What you need to do.
Report the count of lines below that include "tree", without any other text.

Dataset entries
++++++
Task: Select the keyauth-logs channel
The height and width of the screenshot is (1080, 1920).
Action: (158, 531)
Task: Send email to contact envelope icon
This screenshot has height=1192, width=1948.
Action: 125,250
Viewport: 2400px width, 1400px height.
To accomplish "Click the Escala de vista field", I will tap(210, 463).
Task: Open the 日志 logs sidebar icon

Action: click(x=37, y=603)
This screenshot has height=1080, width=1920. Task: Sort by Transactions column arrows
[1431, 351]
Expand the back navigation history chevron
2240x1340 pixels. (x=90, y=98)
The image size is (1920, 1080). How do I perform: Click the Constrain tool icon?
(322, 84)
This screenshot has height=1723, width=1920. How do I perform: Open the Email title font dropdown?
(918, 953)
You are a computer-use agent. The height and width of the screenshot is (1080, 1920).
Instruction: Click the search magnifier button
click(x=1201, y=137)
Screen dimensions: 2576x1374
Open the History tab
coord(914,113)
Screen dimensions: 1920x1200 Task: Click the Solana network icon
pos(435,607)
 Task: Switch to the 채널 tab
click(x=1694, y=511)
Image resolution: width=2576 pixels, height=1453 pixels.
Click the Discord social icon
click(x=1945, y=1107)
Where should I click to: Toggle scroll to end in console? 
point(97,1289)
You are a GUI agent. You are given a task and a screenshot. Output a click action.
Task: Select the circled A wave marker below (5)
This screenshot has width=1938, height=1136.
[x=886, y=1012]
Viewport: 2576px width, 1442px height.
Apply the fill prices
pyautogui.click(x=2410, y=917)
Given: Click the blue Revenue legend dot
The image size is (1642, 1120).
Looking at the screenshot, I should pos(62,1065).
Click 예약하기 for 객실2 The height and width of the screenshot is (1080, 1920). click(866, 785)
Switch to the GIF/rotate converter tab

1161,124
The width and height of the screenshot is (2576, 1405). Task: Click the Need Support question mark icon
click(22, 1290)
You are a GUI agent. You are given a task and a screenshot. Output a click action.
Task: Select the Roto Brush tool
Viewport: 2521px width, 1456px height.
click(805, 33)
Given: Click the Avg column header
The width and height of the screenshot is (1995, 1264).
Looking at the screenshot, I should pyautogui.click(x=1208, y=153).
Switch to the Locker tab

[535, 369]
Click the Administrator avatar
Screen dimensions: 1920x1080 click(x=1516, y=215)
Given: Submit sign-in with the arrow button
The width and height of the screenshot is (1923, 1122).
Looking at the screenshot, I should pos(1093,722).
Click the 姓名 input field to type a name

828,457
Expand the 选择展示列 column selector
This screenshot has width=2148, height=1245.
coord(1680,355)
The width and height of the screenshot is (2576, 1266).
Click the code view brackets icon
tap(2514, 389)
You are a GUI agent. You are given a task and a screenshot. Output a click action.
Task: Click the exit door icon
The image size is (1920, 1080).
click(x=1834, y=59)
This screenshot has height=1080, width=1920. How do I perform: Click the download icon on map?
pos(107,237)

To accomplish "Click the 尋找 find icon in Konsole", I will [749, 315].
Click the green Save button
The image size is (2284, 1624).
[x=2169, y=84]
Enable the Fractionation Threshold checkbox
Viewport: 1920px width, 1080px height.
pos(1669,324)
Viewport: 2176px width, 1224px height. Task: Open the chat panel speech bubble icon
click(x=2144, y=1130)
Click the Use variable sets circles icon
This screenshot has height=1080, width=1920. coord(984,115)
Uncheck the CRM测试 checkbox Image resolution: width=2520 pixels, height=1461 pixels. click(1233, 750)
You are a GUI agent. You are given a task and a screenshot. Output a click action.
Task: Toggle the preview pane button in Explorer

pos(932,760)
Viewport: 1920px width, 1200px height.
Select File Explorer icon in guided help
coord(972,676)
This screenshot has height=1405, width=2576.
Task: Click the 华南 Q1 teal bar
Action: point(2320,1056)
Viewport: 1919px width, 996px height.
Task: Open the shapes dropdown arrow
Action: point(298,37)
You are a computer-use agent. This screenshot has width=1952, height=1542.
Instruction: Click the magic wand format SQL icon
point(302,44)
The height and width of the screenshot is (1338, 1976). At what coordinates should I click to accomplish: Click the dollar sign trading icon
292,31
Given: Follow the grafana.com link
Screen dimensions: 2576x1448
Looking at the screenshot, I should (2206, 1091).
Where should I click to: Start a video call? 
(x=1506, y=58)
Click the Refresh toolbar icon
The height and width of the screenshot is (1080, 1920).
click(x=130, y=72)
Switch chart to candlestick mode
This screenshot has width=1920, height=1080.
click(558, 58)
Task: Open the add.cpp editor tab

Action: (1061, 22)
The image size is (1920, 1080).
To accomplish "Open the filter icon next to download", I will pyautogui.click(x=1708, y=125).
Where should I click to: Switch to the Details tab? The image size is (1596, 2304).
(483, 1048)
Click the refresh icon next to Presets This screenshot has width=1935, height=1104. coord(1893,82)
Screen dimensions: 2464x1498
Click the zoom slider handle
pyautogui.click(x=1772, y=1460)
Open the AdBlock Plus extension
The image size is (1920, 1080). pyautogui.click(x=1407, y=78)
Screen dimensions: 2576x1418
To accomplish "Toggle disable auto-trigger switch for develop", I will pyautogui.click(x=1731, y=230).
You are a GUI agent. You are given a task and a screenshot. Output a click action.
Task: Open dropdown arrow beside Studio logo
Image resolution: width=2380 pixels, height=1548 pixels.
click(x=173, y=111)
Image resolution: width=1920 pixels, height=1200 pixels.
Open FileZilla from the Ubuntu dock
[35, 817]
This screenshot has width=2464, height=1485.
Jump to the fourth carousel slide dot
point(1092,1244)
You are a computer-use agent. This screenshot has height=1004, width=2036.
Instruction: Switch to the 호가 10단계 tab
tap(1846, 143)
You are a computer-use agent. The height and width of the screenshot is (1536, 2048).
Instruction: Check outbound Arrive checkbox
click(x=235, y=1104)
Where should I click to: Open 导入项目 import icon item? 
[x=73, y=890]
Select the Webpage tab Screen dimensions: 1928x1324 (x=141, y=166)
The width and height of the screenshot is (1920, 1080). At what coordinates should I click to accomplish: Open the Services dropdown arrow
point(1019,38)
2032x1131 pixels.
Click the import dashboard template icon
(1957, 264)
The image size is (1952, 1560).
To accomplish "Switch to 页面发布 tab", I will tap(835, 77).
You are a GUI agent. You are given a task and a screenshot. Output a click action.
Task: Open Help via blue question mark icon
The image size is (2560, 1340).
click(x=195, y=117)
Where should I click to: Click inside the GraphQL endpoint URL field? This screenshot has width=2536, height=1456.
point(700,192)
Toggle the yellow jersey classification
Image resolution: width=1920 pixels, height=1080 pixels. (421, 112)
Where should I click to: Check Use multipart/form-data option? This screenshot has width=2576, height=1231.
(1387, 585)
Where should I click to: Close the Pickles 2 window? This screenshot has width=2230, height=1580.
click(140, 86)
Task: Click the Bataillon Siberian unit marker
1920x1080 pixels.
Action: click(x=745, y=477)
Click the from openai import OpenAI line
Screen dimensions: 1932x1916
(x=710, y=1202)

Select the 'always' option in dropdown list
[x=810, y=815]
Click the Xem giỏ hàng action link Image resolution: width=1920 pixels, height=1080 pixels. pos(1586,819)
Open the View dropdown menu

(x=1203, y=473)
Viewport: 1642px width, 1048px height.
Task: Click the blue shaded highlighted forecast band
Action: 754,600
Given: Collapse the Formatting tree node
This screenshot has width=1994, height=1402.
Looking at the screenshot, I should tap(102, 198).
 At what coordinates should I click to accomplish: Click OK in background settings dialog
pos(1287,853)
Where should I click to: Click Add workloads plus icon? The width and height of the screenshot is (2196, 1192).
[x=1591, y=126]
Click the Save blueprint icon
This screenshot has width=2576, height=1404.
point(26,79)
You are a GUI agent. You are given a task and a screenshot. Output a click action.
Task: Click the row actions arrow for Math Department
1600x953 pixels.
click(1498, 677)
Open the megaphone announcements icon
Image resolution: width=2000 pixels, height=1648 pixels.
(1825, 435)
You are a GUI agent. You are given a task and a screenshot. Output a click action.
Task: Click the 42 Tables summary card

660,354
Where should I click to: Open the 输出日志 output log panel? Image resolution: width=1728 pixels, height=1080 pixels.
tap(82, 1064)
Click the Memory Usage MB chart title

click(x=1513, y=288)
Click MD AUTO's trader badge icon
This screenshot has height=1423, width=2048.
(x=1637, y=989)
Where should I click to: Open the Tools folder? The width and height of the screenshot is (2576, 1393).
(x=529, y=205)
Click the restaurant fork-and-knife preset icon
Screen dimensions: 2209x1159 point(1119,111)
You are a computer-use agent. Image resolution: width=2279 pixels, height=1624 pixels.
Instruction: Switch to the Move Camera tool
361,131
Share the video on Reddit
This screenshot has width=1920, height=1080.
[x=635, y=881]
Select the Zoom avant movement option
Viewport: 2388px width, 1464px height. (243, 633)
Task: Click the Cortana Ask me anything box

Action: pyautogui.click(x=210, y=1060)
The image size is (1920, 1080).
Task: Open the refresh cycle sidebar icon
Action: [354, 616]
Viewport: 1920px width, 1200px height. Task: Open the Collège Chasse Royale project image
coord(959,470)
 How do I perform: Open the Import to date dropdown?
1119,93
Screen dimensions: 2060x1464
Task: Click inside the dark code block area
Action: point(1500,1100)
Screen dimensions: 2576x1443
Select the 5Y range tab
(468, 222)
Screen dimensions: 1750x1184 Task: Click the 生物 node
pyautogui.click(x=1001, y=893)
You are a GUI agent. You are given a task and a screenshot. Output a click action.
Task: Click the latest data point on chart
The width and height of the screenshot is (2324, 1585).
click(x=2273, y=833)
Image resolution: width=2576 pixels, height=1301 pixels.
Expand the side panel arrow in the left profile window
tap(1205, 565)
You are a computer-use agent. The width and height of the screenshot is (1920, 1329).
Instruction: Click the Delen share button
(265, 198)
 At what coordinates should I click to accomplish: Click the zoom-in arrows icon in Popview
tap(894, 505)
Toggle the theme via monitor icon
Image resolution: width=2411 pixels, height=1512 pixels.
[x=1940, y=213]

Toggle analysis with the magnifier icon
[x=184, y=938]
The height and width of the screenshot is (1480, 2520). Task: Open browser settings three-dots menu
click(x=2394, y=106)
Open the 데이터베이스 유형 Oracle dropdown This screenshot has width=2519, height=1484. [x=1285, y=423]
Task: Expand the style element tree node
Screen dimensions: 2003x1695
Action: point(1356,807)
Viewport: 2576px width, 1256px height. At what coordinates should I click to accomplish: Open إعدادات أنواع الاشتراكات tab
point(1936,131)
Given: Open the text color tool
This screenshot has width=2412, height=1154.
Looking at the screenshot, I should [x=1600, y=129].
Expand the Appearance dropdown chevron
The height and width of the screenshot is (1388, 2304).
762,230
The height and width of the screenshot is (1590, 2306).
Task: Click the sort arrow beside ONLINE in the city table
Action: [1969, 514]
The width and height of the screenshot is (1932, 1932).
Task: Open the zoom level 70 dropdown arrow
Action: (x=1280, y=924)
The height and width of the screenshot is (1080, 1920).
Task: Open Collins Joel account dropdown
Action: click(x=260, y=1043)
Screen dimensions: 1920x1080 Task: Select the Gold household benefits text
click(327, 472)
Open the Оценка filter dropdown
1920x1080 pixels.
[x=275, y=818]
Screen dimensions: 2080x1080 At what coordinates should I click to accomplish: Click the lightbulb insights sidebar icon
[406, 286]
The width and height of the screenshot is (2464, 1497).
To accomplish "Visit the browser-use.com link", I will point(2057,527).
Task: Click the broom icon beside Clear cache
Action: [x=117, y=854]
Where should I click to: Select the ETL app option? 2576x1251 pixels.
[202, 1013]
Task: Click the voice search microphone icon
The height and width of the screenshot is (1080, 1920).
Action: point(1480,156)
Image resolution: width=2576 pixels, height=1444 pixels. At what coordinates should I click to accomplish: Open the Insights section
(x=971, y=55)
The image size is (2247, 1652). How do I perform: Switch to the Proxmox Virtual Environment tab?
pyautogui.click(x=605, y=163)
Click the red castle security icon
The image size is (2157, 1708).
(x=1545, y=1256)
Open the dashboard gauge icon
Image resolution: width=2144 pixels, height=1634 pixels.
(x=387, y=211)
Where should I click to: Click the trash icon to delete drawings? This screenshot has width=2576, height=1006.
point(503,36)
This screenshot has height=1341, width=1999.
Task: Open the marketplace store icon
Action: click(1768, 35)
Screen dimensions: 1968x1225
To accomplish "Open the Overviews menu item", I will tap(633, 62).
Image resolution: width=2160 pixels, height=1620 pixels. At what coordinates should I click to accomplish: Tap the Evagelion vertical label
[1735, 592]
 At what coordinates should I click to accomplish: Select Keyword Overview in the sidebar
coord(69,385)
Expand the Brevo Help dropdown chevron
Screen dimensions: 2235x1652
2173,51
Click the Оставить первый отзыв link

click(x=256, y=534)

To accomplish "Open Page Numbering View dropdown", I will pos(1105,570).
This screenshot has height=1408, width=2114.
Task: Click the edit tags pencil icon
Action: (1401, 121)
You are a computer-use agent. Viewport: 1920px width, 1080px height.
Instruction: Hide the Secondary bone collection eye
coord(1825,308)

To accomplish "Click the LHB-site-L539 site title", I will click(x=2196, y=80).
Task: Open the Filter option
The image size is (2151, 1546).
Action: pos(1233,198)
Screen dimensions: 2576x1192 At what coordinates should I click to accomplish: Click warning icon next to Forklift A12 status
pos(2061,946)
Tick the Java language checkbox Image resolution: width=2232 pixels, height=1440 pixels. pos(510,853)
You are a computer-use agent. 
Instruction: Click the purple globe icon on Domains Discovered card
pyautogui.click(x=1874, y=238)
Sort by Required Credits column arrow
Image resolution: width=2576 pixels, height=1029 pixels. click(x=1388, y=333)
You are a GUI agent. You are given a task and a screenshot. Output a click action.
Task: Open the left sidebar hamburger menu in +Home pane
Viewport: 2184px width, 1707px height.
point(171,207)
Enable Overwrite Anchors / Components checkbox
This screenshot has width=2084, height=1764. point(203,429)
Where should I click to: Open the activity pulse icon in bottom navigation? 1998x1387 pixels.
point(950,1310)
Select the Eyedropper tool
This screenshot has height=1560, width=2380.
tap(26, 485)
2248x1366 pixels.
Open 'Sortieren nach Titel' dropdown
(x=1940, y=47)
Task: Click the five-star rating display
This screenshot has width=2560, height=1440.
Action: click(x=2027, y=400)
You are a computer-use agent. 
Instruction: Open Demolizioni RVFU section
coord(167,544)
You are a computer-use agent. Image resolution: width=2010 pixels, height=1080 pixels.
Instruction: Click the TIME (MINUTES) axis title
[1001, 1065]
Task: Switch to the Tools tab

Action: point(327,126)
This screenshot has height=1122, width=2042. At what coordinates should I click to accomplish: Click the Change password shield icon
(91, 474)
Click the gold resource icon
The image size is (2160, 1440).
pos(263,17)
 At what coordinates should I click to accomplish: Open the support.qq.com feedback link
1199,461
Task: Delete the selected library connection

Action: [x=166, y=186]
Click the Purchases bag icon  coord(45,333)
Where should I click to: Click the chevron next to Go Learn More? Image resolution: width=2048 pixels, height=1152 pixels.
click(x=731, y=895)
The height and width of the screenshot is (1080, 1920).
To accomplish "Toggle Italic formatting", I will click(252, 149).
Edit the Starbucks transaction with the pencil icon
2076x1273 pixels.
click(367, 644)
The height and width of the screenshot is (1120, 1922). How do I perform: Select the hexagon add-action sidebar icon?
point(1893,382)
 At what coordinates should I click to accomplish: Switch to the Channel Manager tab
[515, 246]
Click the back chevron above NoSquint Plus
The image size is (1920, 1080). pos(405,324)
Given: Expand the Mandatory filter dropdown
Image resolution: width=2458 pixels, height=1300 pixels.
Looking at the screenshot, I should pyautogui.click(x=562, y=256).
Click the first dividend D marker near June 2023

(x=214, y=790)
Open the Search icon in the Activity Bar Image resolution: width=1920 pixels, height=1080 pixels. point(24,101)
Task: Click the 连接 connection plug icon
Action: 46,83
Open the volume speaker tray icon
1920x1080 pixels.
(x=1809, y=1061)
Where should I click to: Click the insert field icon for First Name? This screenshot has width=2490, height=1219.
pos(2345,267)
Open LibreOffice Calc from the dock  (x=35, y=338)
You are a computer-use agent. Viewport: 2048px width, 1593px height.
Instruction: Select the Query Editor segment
++++++
Task response.
2